» DIRECTIONS FOR THIS TASK
The material below includes pictures; leave them out and return only the lines between the line containing "Instruction: Select the" and the line containing "Task: Click the volume slider handle", inclusive, word for word.

══ INFORMATION SUPPLIED

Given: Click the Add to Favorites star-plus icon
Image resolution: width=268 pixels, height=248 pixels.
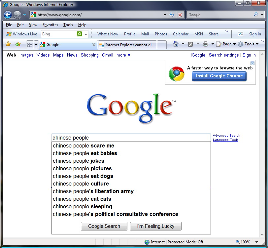Looking at the screenshot, I should (x=18, y=44).
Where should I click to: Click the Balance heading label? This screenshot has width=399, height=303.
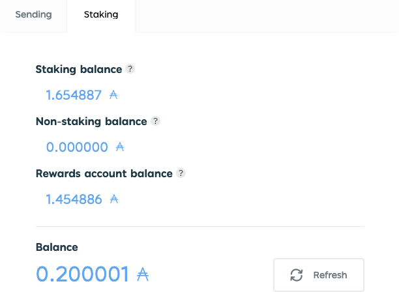[x=57, y=247]
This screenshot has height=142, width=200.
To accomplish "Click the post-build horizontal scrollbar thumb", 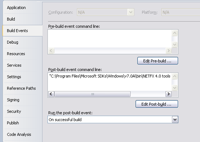I will 92,94.
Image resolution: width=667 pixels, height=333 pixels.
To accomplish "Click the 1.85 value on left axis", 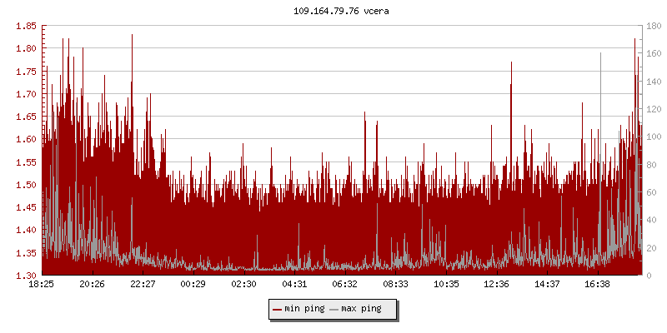I will click(x=25, y=26).
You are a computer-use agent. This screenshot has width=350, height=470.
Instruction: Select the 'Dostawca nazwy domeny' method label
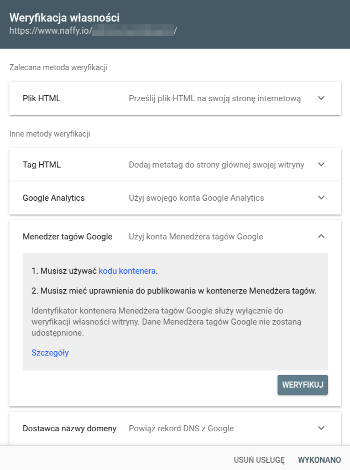click(70, 428)
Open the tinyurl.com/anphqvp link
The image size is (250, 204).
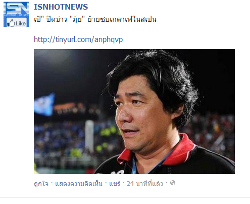pos(78,39)
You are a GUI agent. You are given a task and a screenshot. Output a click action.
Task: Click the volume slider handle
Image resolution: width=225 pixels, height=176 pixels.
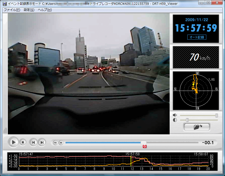point(216,115)
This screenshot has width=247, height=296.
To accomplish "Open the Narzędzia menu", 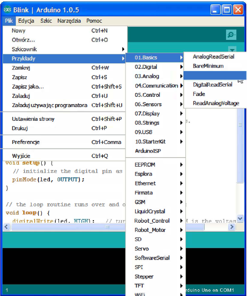I will pos(69,21).
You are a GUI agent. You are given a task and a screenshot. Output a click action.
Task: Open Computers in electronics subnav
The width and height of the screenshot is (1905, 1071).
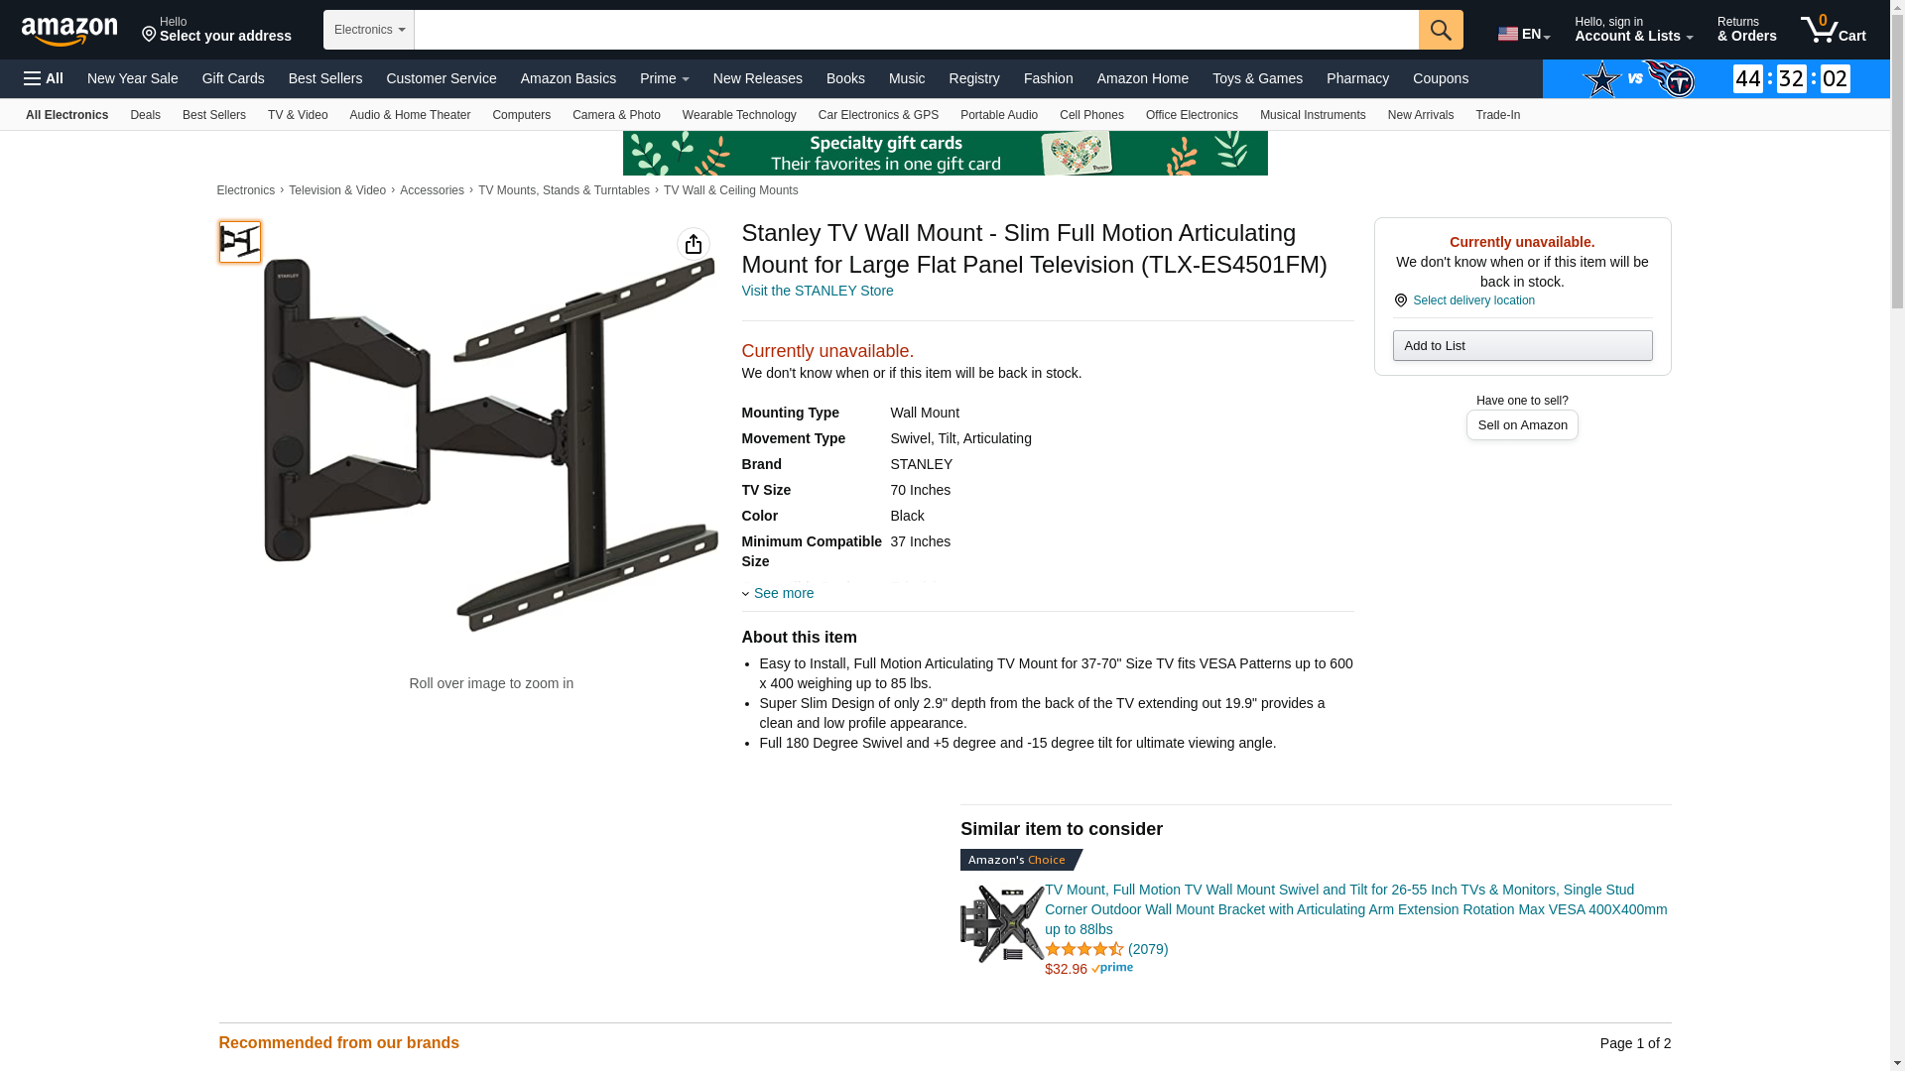tap(521, 115)
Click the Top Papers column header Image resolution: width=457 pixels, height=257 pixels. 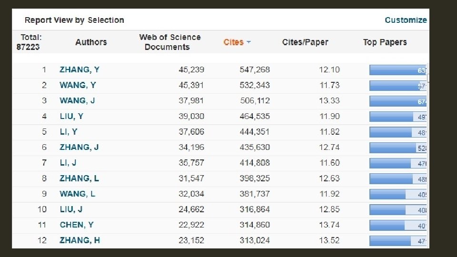[x=385, y=42]
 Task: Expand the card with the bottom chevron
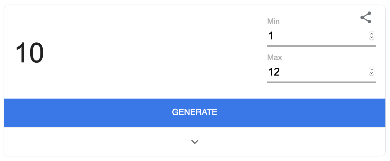click(194, 142)
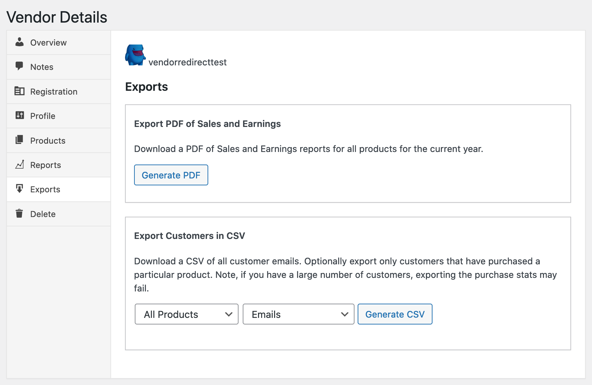Image resolution: width=592 pixels, height=385 pixels.
Task: Click the Exports download icon
Action: point(20,189)
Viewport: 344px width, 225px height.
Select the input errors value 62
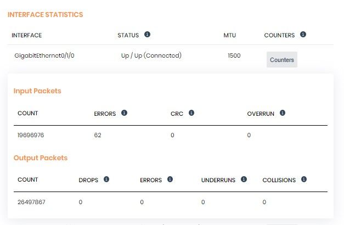click(98, 135)
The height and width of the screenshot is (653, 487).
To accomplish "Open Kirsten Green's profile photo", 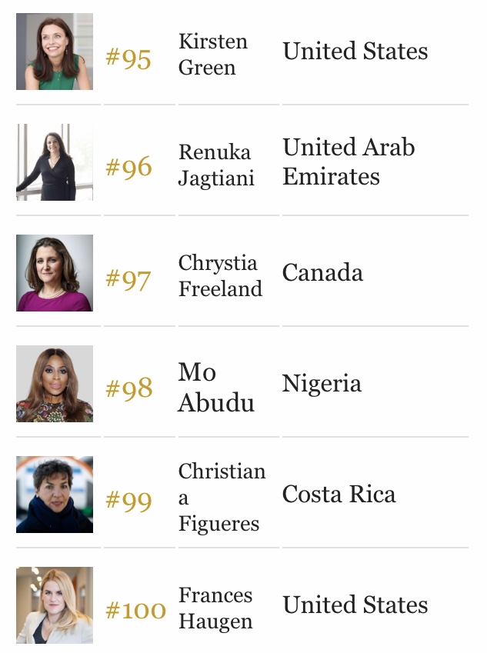I will (x=55, y=52).
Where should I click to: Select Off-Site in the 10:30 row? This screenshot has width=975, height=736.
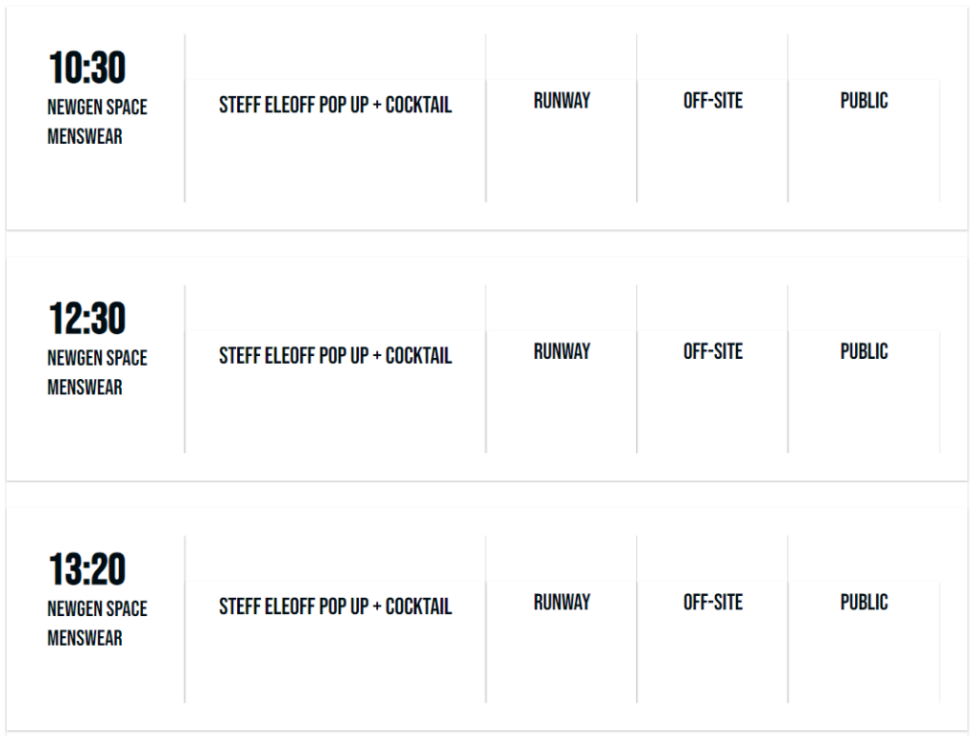712,101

════

» SOLUTION FOR THIS TASK
Instruction: Select the 'Dostawca nazwy domeny' method label
click(70, 428)
Open the tinyurl.com/anphqvp link
The image size is (250, 204).
pos(78,39)
You are a GUI agent. You are given a task and a screenshot. Output a click action.
Task: Click the volume slider handle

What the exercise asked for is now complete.